# DIRECTIONS FOR THIS TASK:
An exact copy of all the records is the expected answer.

# RECORDS FOR PROCESSING:
....................
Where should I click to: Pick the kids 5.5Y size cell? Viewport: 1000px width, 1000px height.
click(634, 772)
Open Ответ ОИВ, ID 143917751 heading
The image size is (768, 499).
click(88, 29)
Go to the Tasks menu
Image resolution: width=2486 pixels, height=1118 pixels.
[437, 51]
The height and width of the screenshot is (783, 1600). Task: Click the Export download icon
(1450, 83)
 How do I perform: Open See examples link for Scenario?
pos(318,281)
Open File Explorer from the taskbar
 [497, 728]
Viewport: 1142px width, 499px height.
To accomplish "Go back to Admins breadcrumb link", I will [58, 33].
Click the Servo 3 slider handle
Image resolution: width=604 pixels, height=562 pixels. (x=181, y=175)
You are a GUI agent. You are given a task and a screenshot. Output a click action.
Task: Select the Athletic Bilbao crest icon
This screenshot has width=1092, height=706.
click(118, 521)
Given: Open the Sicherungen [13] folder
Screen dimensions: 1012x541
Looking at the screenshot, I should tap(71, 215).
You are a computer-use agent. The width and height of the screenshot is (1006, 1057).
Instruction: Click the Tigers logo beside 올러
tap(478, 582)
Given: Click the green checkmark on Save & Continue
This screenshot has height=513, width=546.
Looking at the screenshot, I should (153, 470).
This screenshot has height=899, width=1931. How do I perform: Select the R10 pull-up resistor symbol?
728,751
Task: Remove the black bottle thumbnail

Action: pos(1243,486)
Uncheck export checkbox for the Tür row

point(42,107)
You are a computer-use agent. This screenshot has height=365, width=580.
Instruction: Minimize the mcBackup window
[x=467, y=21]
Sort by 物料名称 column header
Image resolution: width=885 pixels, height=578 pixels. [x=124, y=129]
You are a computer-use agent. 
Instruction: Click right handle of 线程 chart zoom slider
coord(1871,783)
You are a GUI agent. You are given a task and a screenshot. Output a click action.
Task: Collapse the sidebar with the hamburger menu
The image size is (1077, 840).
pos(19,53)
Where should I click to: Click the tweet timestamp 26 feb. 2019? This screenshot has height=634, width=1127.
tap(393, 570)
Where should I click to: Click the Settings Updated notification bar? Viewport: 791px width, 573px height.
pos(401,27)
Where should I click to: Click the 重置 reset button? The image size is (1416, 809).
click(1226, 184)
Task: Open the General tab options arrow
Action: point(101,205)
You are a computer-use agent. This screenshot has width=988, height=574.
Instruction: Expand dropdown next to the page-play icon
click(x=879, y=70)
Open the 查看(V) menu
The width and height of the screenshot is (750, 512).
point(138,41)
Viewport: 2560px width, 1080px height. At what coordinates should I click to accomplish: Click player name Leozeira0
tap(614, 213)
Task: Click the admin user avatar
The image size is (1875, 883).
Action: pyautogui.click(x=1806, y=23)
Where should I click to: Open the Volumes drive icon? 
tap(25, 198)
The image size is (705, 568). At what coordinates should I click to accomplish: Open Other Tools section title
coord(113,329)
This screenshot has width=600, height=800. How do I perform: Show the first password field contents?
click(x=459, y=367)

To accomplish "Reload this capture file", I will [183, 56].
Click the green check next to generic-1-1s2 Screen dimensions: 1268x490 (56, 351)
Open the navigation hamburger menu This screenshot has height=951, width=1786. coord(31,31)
....................
# ANSWER TO THE EXERCISE:
Where should I click to: Pick the kids 5.5Y size cell? Viewport: 1000px width, 1000px height.
click(634, 772)
Open Ответ ОИВ, ID 143917751 heading
The image size is (768, 499).
click(88, 29)
Go to the Tasks menu
Image resolution: width=2486 pixels, height=1118 pixels.
[437, 51]
The height and width of the screenshot is (783, 1600). Task: Click the Export download icon
(1450, 83)
 How do I perform: Open See examples link for Scenario?
pos(318,281)
Open File Explorer from the taskbar
 [497, 728]
Viewport: 1142px width, 499px height.
To accomplish "Go back to Admins breadcrumb link", I will [58, 33].
Click the Servo 3 slider handle
Image resolution: width=604 pixels, height=562 pixels. (x=181, y=175)
You are a GUI agent. You are given a task and a screenshot. Output a click action.
Task: Select the Athletic Bilbao crest icon
This screenshot has width=1092, height=706.
click(118, 521)
Given: Open the Sicherungen [13] folder
Screen dimensions: 1012x541
Looking at the screenshot, I should tap(71, 215).
You are a computer-use agent. The width and height of the screenshot is (1006, 1057).
Instruction: Click the Tigers logo beside 올러
tap(478, 582)
Given: Click the green checkmark on Save & Continue
This screenshot has height=513, width=546.
Looking at the screenshot, I should (153, 470).
This screenshot has height=899, width=1931. How do I perform: Select the R10 pull-up resistor symbol?
728,751
Task: Remove the black bottle thumbnail

Action: pos(1243,486)
Uncheck export checkbox for the Tür row

point(42,107)
You are a computer-use agent. This screenshot has height=365, width=580.
Instruction: Minimize the mcBackup window
[x=467, y=21]
Sort by 物料名称 column header
Image resolution: width=885 pixels, height=578 pixels. [x=124, y=129]
You are a computer-use agent. 
Instruction: Click right handle of 线程 chart zoom slider
coord(1871,783)
You are a GUI agent. You are given a task and a screenshot. Output a click action.
Task: Collapse the sidebar with the hamburger menu
The image size is (1077, 840).
pos(19,53)
Where should I click to: Click the tweet timestamp 26 feb. 2019? This screenshot has height=634, width=1127.
tap(393, 570)
Where should I click to: Click the Settings Updated notification bar? Viewport: 791px width, 573px height.
pos(401,27)
Where should I click to: Click the 重置 reset button? The image size is (1416, 809).
click(1226, 184)
Task: Open the General tab options arrow
Action: point(101,205)
You are a computer-use agent. This screenshot has width=988, height=574.
Instruction: Expand dropdown next to the page-play icon
click(x=879, y=70)
Open the 查看(V) menu
The width and height of the screenshot is (750, 512).
point(138,41)
Viewport: 2560px width, 1080px height. At what coordinates should I click to accomplish: Click player name Leozeira0
tap(614, 213)
Task: Click the admin user avatar
The image size is (1875, 883).
Action: pyautogui.click(x=1806, y=23)
Where should I click to: Open the Volumes drive icon? 
tap(25, 198)
The image size is (705, 568). At what coordinates should I click to accomplish: Open Other Tools section title
coord(113,329)
This screenshot has width=600, height=800. How do I perform: Show the first password field contents?
click(x=459, y=367)

To accomplish "Reload this capture file", I will [183, 56].
Click the green check next to generic-1-1s2 Screen dimensions: 1268x490 (56, 351)
Open the navigation hamburger menu This screenshot has height=951, width=1786. coord(31,31)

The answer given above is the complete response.